The collapse of merger talks between SA’s largest cement titan PPC and its smaller rival AfriSam has left SA’s seasoned deal-maker Phuthuma Nhleko with an R8 billion headache.
Nhleko – who is AfriSam’s chairman – was pushing for a merger with PPC that would create a sizable cement entity in sub-Saharan Africa. The combined entity was expected to compete in SA’s cement market that has buckled under weak cement demand and excess supply, have better buying power from suppliers and an improved route-to-market.
Besides, the deal had to work for Nhleko, who has played a critical role in growing MTN from its South African home market to become a global telecommunications giant since he was first appointed as its CEO in 2002. Nhleko’s Phembani Group owns 30.5% of AfriSam.

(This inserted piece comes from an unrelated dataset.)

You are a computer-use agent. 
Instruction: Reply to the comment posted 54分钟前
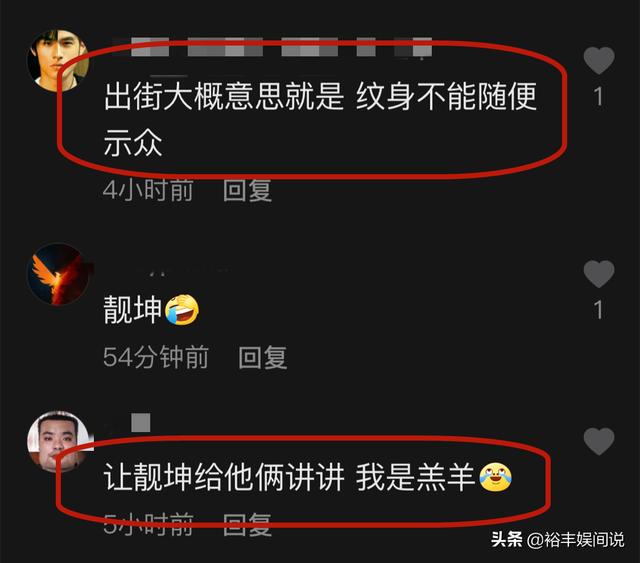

However, even Nhleko’s nimble deal-making skills couldn’t help cement the merger between PPC and AfriSam.
Nhleko and AfriSam pulled out all the stops to make the merger work – even joining forces with Canada-based investment holding firm Fairfax Africa Investments. Toronto Stock Exchange-listed Fairfax offered to purchase R2 billion of PPC ordinary shares at R5.75/share. Fairfax added a sweetener: if PPC shareholders approved the merger, it would inject R4 billion into AfriSam and help reduce its debt.
However, the merger sunk for the second time since 2014 after Fairfax walked away from purchasing a portion of PPC ordinary shares on Friday.
The merger was doomed from day one, with more than 25% of PPC shareholders rejecting Fairfax’s offer as they believe it significantly undervalues the company’s shares. They ascribed an R8/share to R10/share fair value, if a control premium is included.
Shareholders also said PPC’s share price could accelerate to R12/share in the next three years given the company’s recent investments in new and more efficient cement productive capacity in SA and the rest of Africa including Rwanda, the Democratic Republic of Congo, Ethiopia and Zimbabwe. These countries are expected to contribute nearly 50% of group profit within two or three years.
A successful merger would have seen the Fairfax consortium, including the Public Investment Corporation (PIC) and Phembani, end up with a controlling stake of 55% in PPC, without having paid any control premium, Prudential Investment Managers, which holds 15.18% of PPC, argued.
The collapsed merger is more of a problem for AfriSam than PPC. As Chris Wood, Prudential’s head of equity, puts it: “AfriSam needs to be recapitalised and the current shareholders of AfriSam appeared unwilling to inject further capital.”
AfriSam owes about R5 billion to banks and a further R3 billion is owed to shareholders (a total of R8 billion of debt), according to the company’s acting CEO Rob Wessels.
The debt was accumulated over the last ten years, with management rolling out its R6.3 billion capital expenditure in new cement production capacity in SA and the rest of Africa, and upgrading existing plants. AfriSam’s purchase of a more than a 50% stake of cement supplier Holcim SA in 2007, through a Black Economic Empowerment (BEE) consortium, deepened its debt position.
AfriSam’s management pinned their hopes on the R4 billion cash injection from Fairfax. Existing AfriSam shareholders – the PIC owning 66%, Phembani (30.5%) and the balance held by a BEE investor Bunker Hills Investments – would be asked to convert their debt/loans into equity and including the R4 billion from Fairfax, the company would be “virtually debt-free”, said Wessels in a recent Moneyweb interview.
AfriSam said it could not comment on its debt reduction plans.
But with Fairfax walking away, AfriSam’s debt reduction ambitions hang in the balance and existing shareholders might be requested to take on the debt load again.
AfriSam narrowly escaped bankruptcy by receiving bailouts from several shareholders in 2012 after facing a smothering R15 billion debt load. At the time, AfriSam’s recapitalisation included the PIC investing R9.3 billion, Phembani injecting an undisclosed amount that scored it a 30% stake and Holcim Switzerland writing off R3.5 billion of its debt.
Charl Kocks, corporate governance expert at Ratings Afrika, said shareholders might be asked to convert their debt to equity to keep AfriSam afloat or the company might look for a suitor to acquire it.
The true test for converting debt into equity would be the PIC and whether it might see merit in holding more equity rather than debt. Another consideration is that issuing more shares might dilute existing shareholders, to their dismay.
“Either way, , in our view the road ahead is murky for AfriSam,” said Kocks.